Dean et al (2012) and Pilter and Stone (2012) both discuss Generating and Testing Hypotheses in their ninth chapter. This strategy is a great way to help students deepen their knowledge and apply what they learn to novel situations, much like they would when encountering problems in the real world. These authors note that there are two ways in which this strategy aids in student understanding: by giving them a chance to reason deductively and by helping them apply general rules to new stations. Dean et al (2012) give examples of four different strategies: systems analysis, problem solving, experimental inquiry (what we most commonly associate with “testing hypotheses”), and investigation. They also note that it is important to explain the reasoning and logic behind hypotheses and conclusions.
Again, I find myself admitting that I have never formally added a component of creating and testing hypotheses to my lesson plan. I do enjoy letting students take what they know and predict what is to come, such as giving them the additional question of “what happens if…” to reflect on at the end of learning something new. Unfortunately, I would never follow up on these reflection questions, potentially leading students to come up with misinformation. According to Dean et al, “teachers must…debrief inductive learning experiences with students” (2012, p. 137). There is a specific rubric for monitoring for misconceptions in Pitler and Stone (2012), in which I would give myself a 2 – Basic for occasionally monitoring and correcting misconceptions, but for the other pieces of the rubric, I would be at a 1 for the fact that I didn’t believe primary students could elevate their thinking to the point they could generate hypotheses that wouldn’t guide them far off-topic.
The texts gave only one example of using generating and testing hypotheses in a primary classroom – skip-counting in a 2nd grade class in the Dean et al (2012) text. The example was students coming up with a pattern in skip-counting by 9s, which they then had to then be able to explain. This is a simple, but effective way to get students thinking about the patters that appear in skip-counting, and later in multiplication.

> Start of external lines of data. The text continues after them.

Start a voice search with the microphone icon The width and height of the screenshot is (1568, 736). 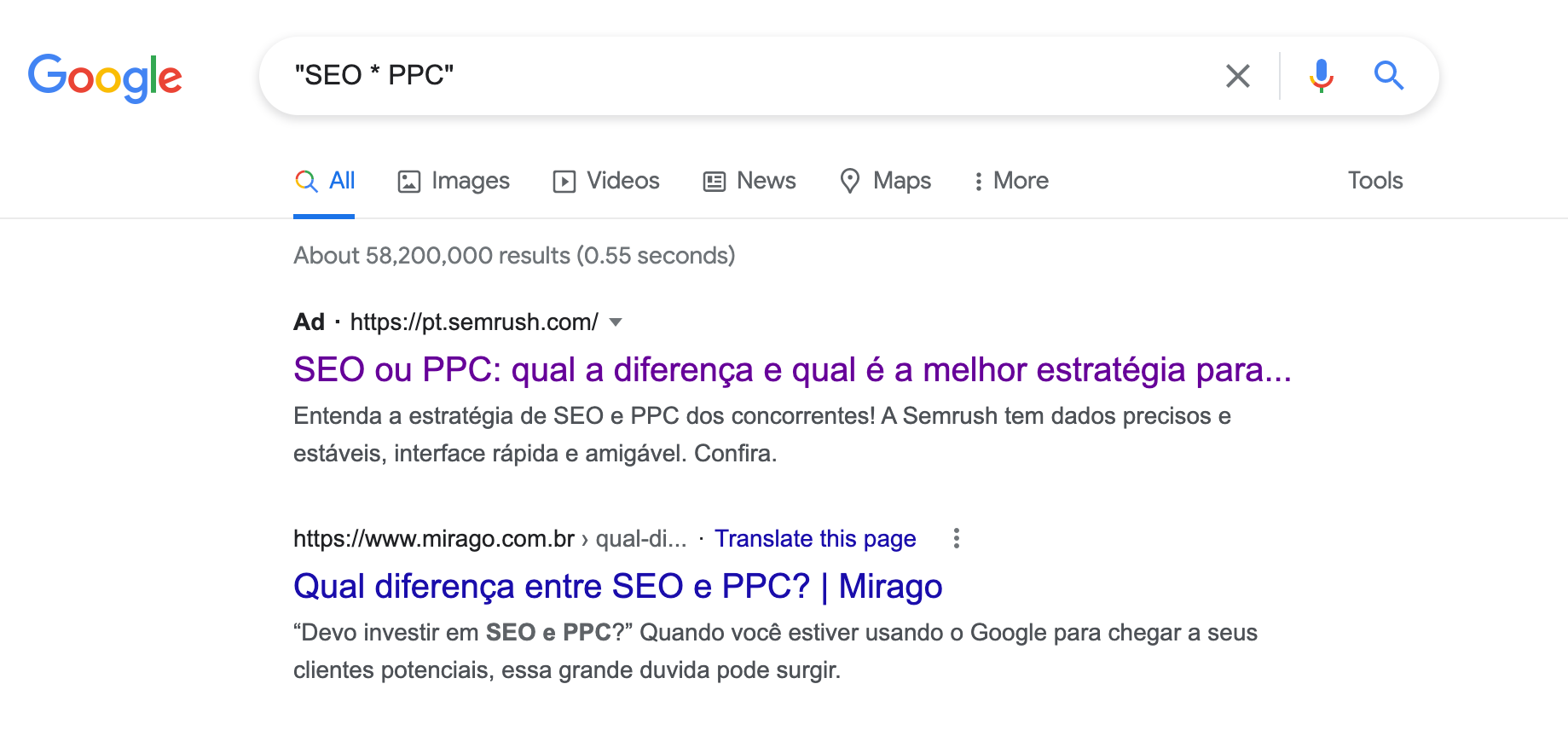pyautogui.click(x=1321, y=76)
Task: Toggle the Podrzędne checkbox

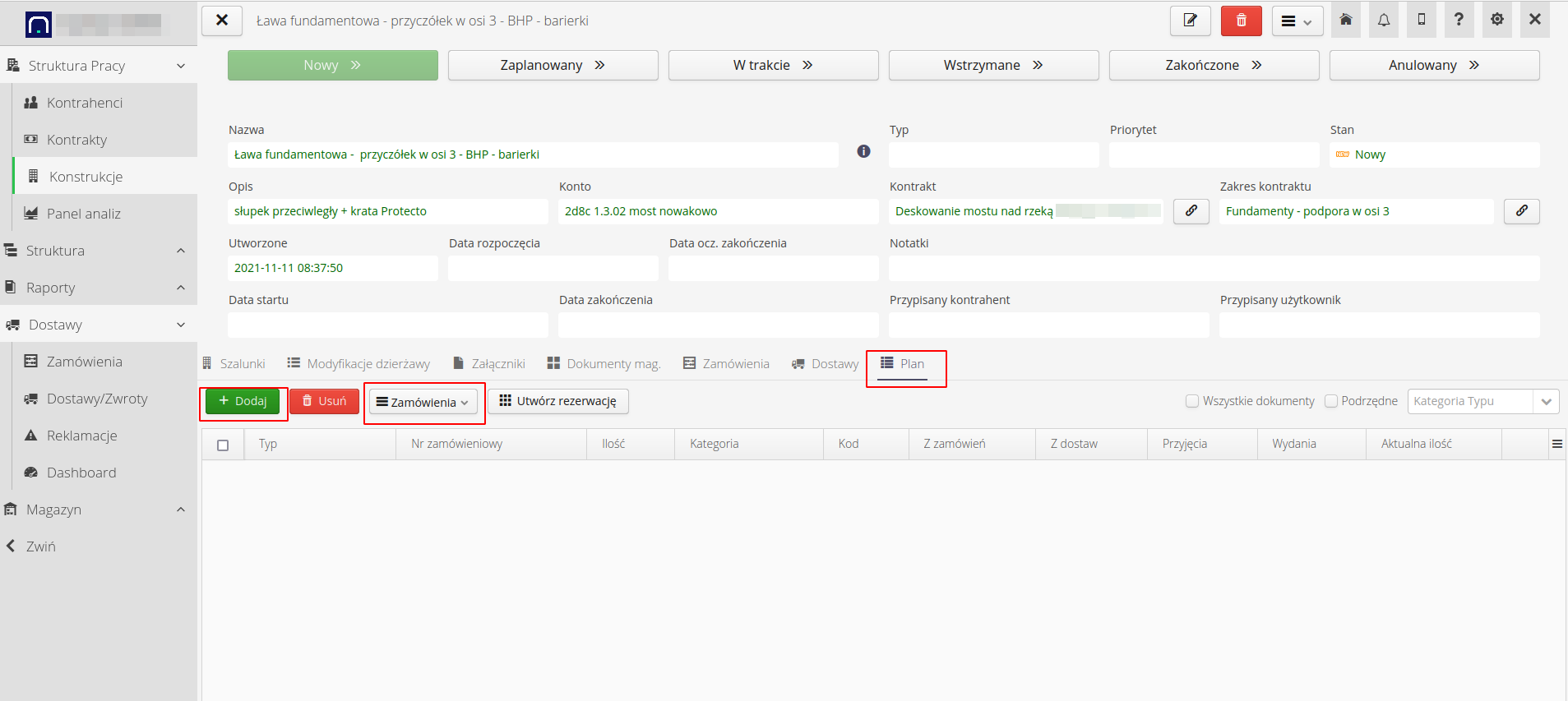Action: click(1331, 401)
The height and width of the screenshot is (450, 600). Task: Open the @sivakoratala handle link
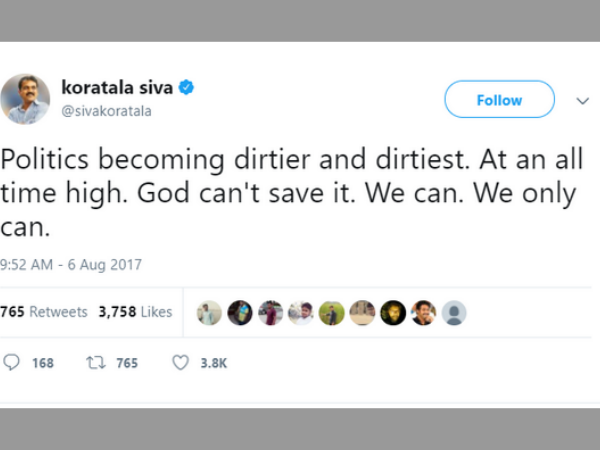[106, 111]
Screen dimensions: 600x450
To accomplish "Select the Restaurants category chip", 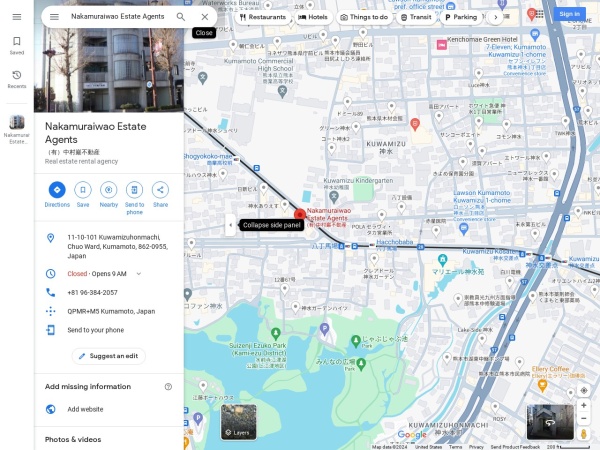I will [x=264, y=17].
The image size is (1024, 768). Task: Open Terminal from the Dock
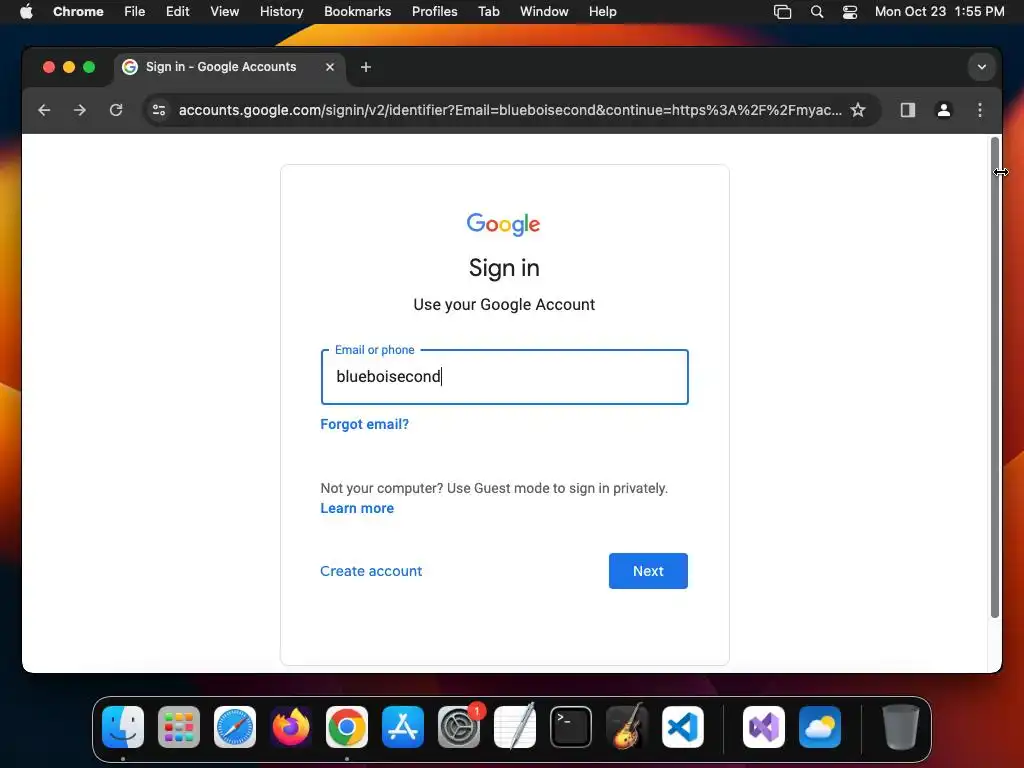point(571,727)
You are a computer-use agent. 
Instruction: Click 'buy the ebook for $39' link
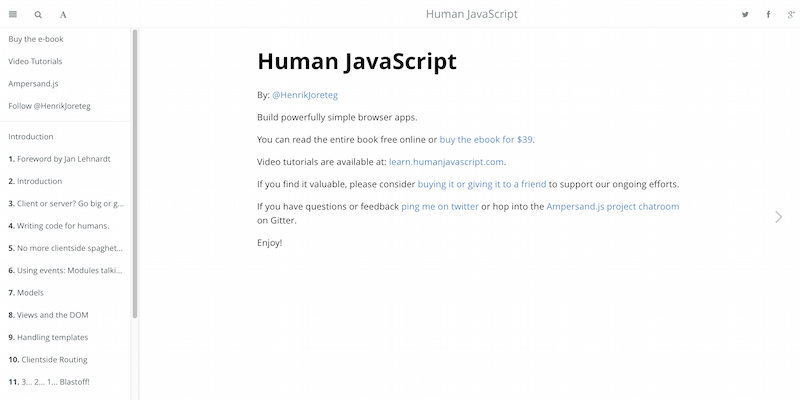(x=487, y=139)
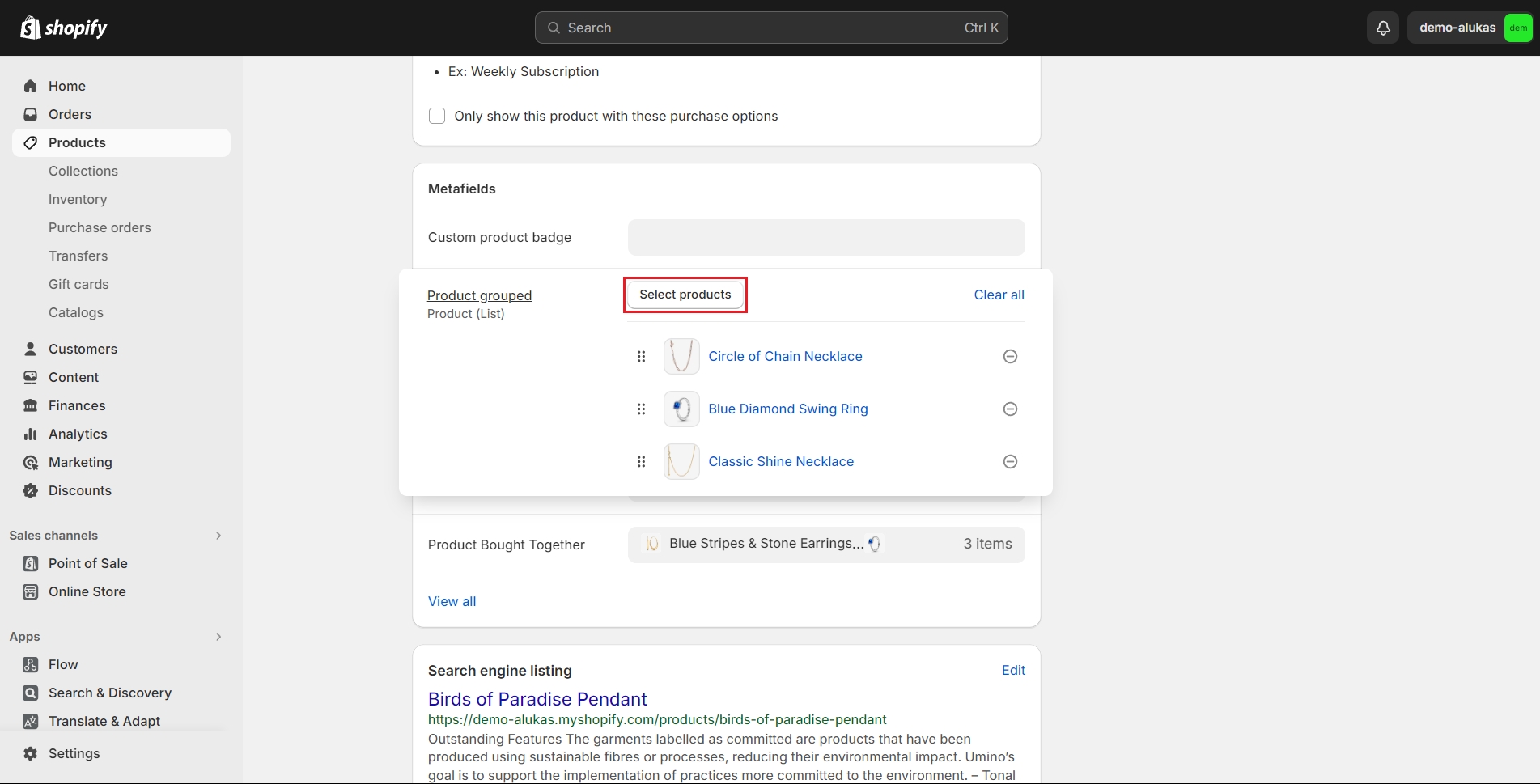Viewport: 1540px width, 784px height.
Task: Open the Flow app
Action: coord(63,664)
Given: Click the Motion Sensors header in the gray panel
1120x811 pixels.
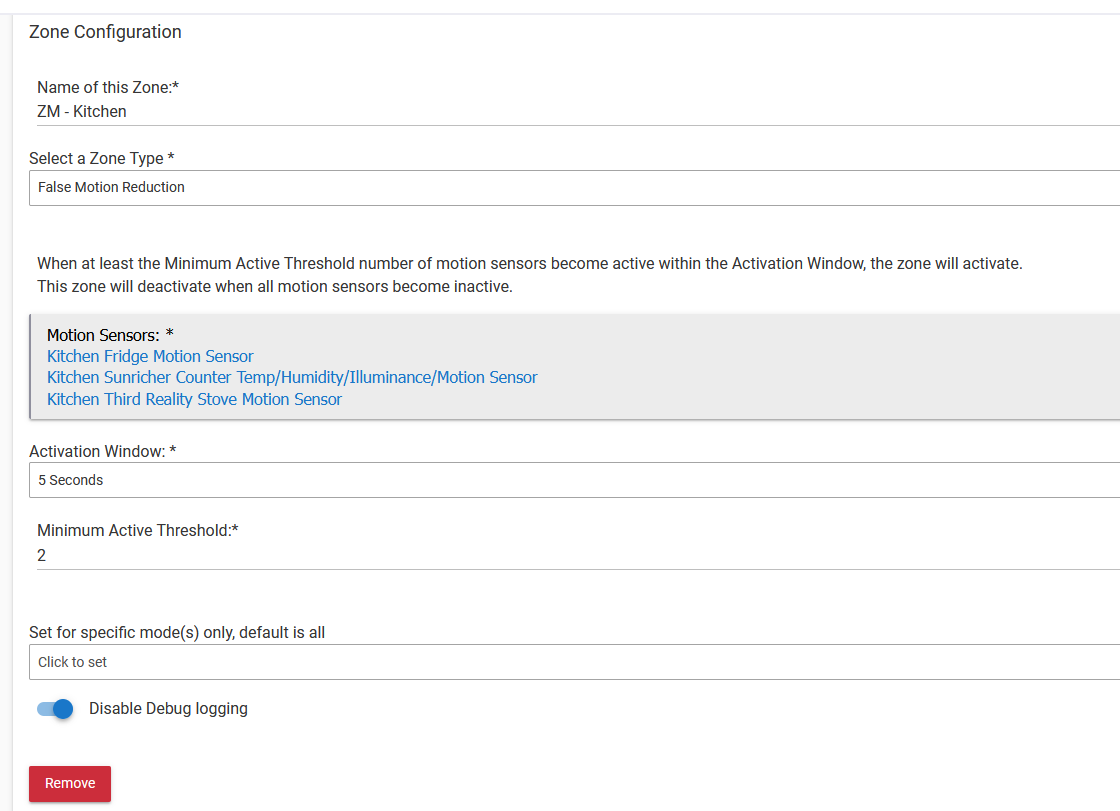Looking at the screenshot, I should coord(110,335).
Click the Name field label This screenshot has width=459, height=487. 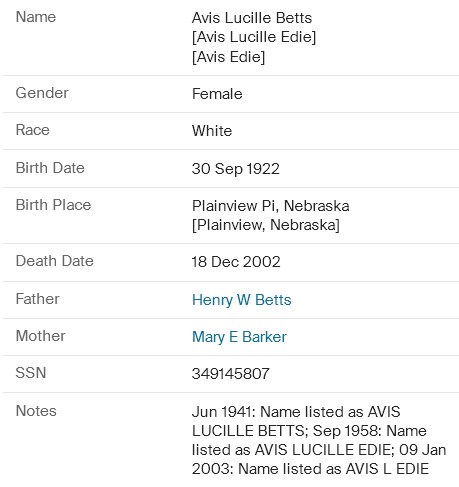point(36,17)
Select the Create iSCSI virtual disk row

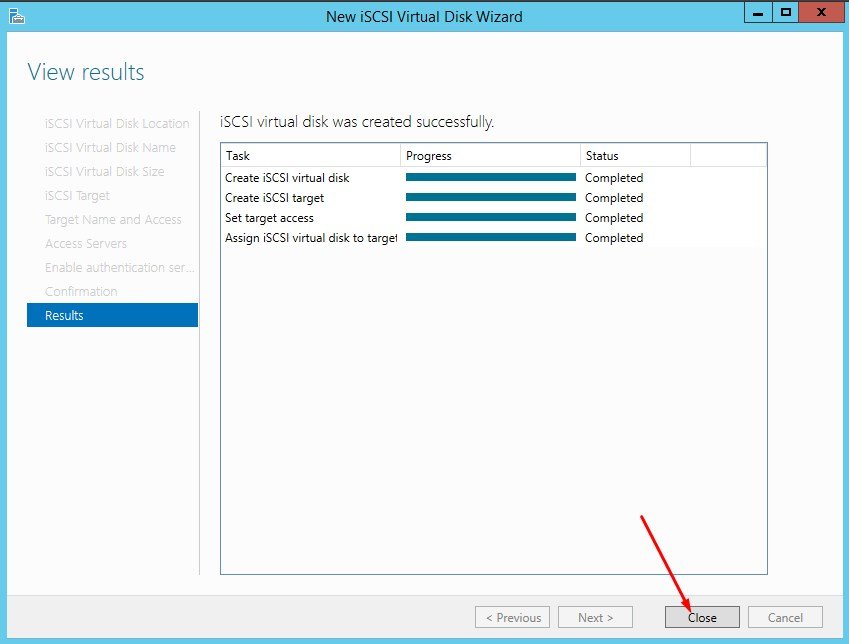pos(287,178)
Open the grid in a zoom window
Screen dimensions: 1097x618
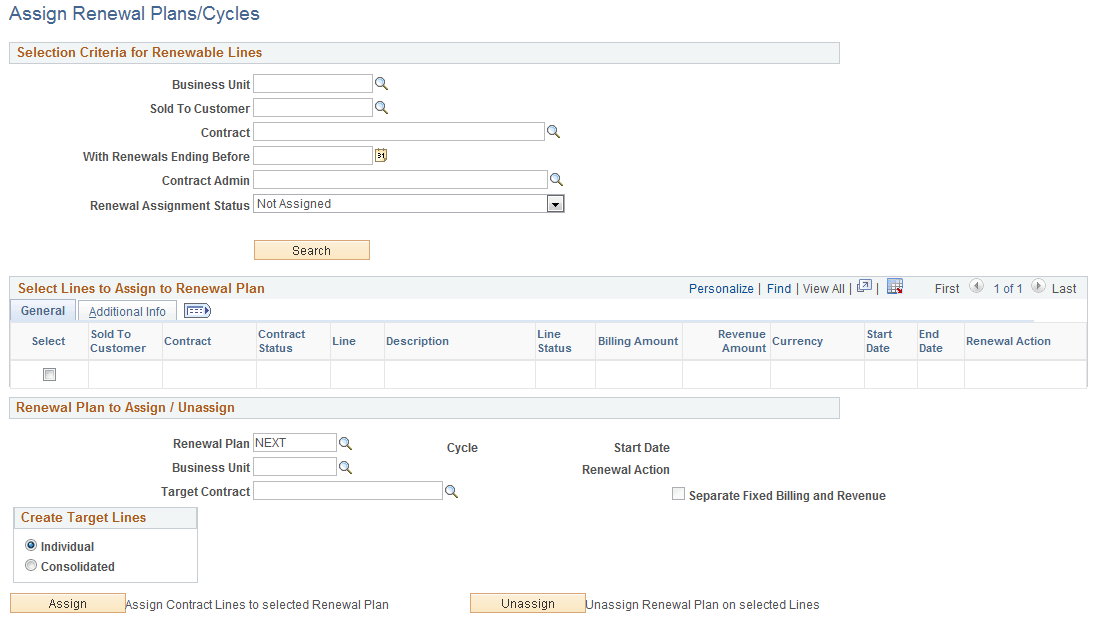click(862, 287)
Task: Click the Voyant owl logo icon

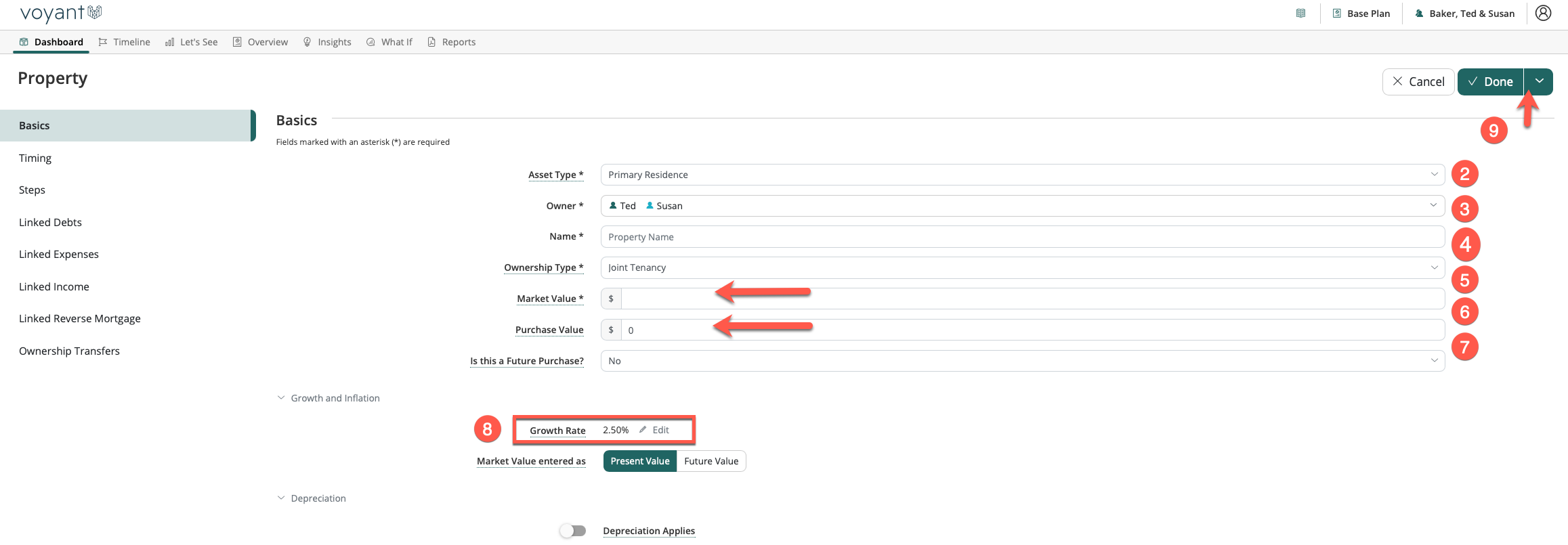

My discussion-mates for this course also provided other great examples – making predictions in reading a text, estimating lengths in math, and exploring science materials before lessons in order to let natural curiosity lead to new avenues of inquiry (credit to Edith M, Kelsey N, and Laura B respectively). I would like to try all of these strategies in my first grade classroom this upcoming school year.
Dean, C. B., Hubbell, E. R., Pitler, H., & Stone, B. (2012). Classroom instruction that works: 2nd edition. Alexandria, VA: ASCD.
Pitler, H. & Stone, B. (2012). A handbook for classroom instruction that works: 2nd edition. Alexandria, VA: ASCD.